Spokane Tribe Hero Is Honorary Grand Marshal for Torchlight Parade
Spokane Tribal Member Sergeant First Class Michael Sebastian received the Bronze Star Medal for “exceptionally meritorious service” while serving with the U.S. Army in Iraq between September 2010 and September 2011. Sebastian is a platoon sergeant with the 34th Engineering Co.
Sebastian received the Bronze Star for his actions when his patrol came to the aid of another patrol that had been attacked by a rocket-propelled grenade. As the platoon leader, Sebastian quickly established communications, enabling another unit to pursue and detain 17 suspects. Sebastian was credited for saving many lives for his quick thinking and tactical awareness.
Sebastian received a phone call from Kristy Hamby from the Lilac Festival Committee asking if he would be interested in being an Honorary Grand Marshal for this year's Armed Forces Torchlight Parade. (Related: Spokane Tribal Warriors Ride in the 2013 Armed Forces Torchlight Parade).

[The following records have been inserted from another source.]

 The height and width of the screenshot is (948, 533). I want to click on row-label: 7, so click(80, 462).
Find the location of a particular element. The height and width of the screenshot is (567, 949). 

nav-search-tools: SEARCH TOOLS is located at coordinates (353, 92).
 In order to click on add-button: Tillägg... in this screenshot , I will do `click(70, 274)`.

He agreed to the request with one condition: that the Spokane Tribe of Indians and their veterans could participate directly behind him. Sebastian who is very humble in his accomplishments commented on what this request meant to him. He stated, “It really meant a lot. I've said before that I only agreed to do it so I could represent my family, the Spokane Tribe and our Native Veterans, not just for myself.To be the one chosen to do it, again, meant a lot to me and I hope I represented well and didn't let anyone down. It was a great honor being out in front leading the tribe and the horsemen. I still think there's probably someone more deserving than me, but it was an honor that I was chosen. This was something that is very special. My daughter Madeleine was able to ride in the parade with me and meet Washington State Governor Jay Inslee, City of Spokane Mayor Condon and Washington State Senator Maria Cantwell. I'm sure it is something she'll remember for the rest of her life and the same goes for me. I won't forget it and will cherish the chance I had to represent the Tribe.”

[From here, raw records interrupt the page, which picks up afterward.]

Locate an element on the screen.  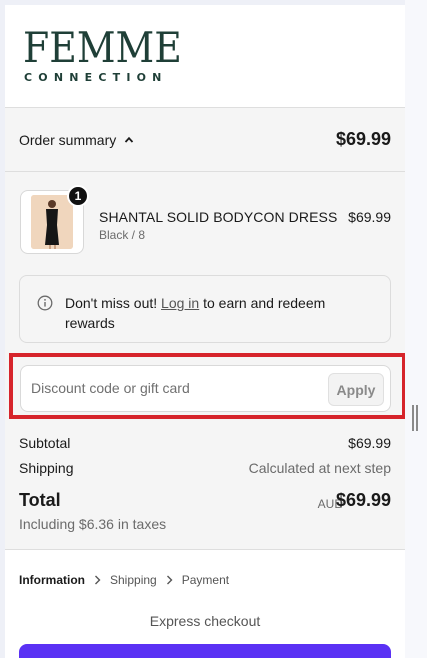
order-summary-bar: Order summary $69.99 is located at coordinates (205, 140).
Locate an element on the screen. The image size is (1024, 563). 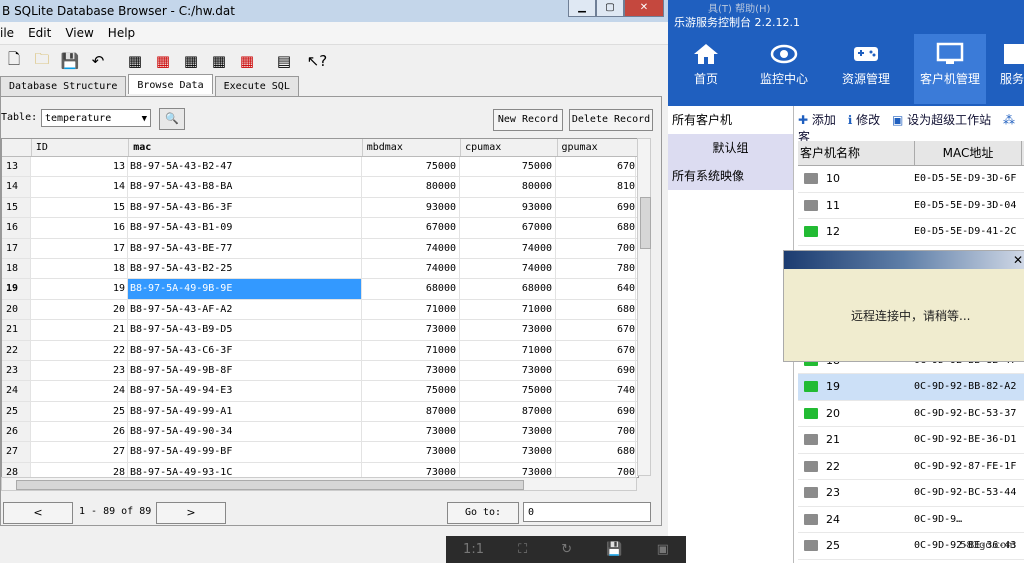
goto-button: Go to: is located at coordinates (483, 513).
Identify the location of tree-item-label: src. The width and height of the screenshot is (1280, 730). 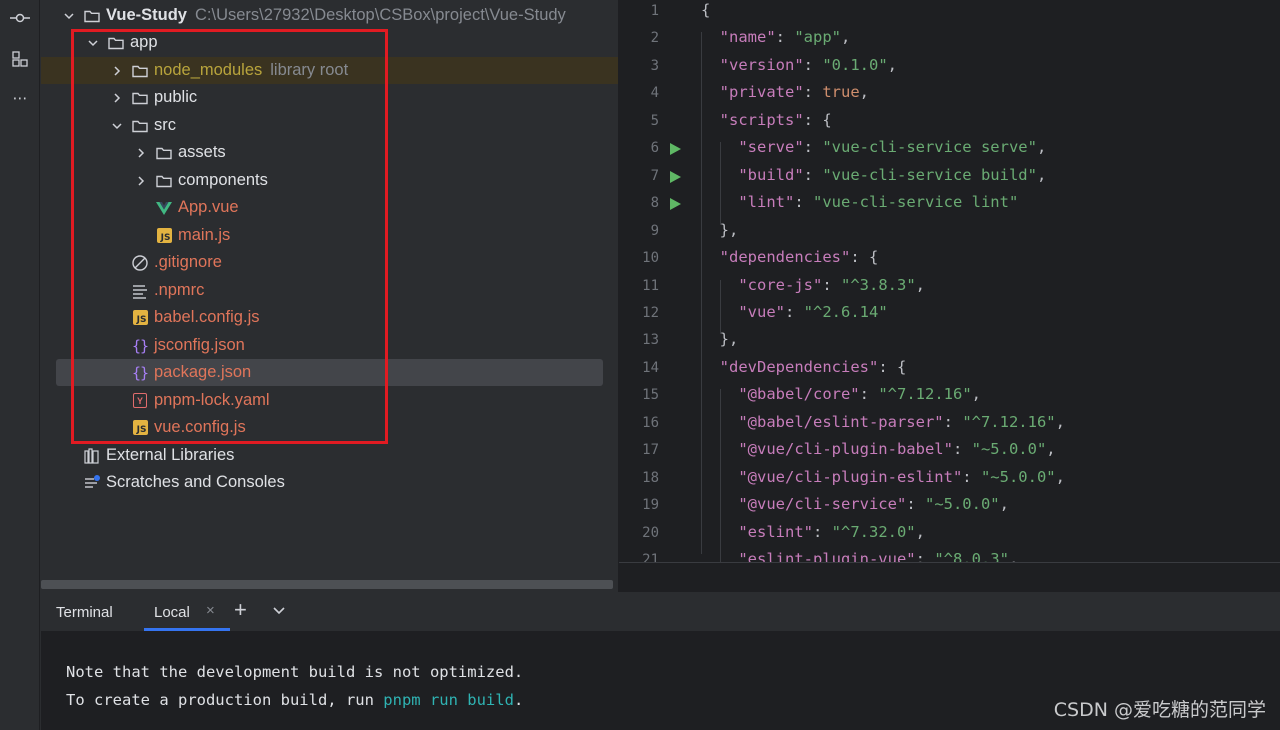
(165, 125).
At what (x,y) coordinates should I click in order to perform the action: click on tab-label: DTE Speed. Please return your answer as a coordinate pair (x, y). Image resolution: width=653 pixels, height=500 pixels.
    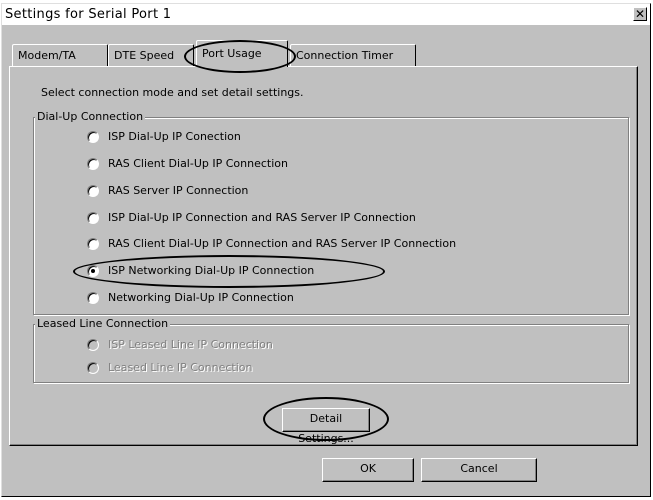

It was important for Michael to have his tribe with him. He believed that it wasn’t just all about him. He said, “It was awesome to have the drum and dancers, as well as the horsemen involved. Even if it was just for a glimpse into the past seeing our singers, dancers, and warriors along the banks of the Spokane like it used to be.”

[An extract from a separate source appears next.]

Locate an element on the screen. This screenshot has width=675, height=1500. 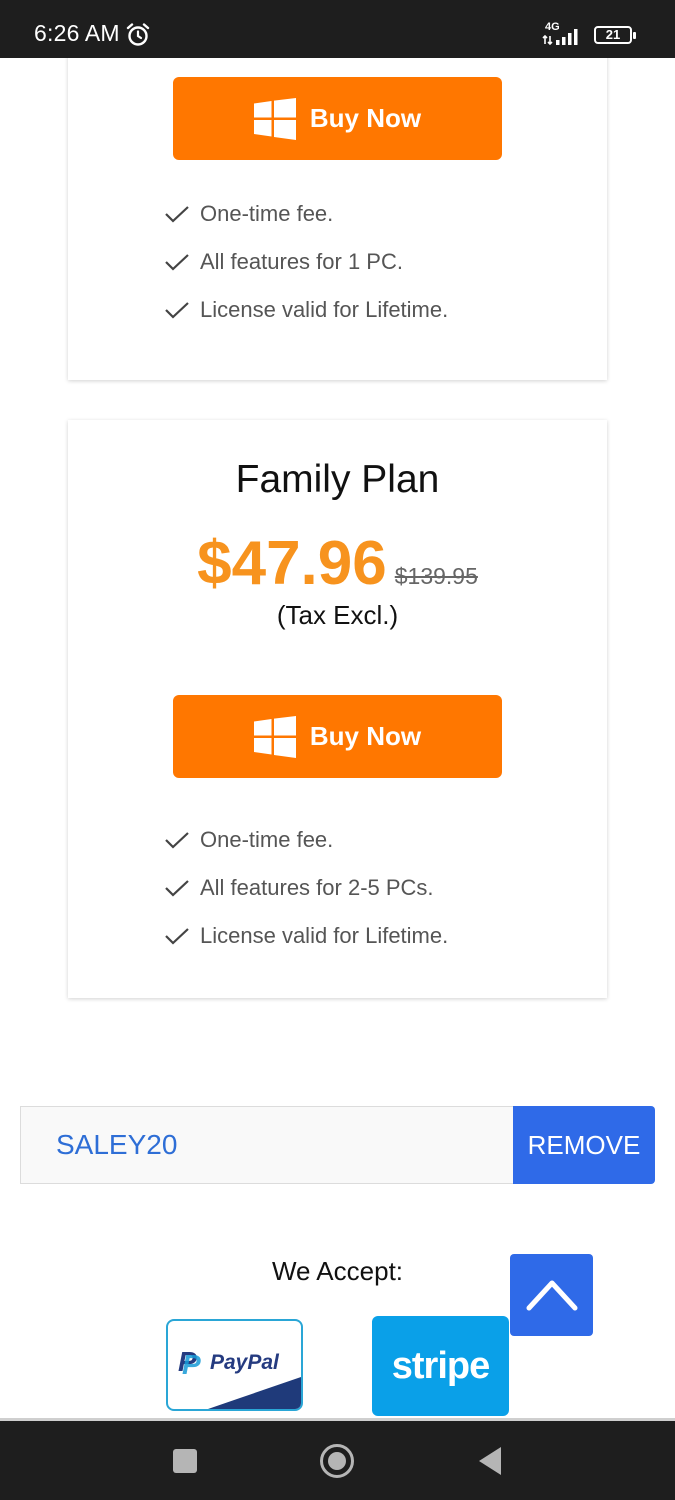
price: $47.96 is located at coordinates (292, 564).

This event had a purely positive impact on the Spokane Tribe of Indians. They are a proud people with a rich heritage that was shown in the streets of their original homeland along the banks of the Spokane River with the warrior riders, drummers, singers, dancers and just celebrating who they are as a people.
Michael is the son of Genevieve Sebastian, of Wellpinit, Washington, and Robert Trottier, of Columbia Falls, Montana. He resides in Honolulu, Hawaii with his wife Cherie and daughter Maddie.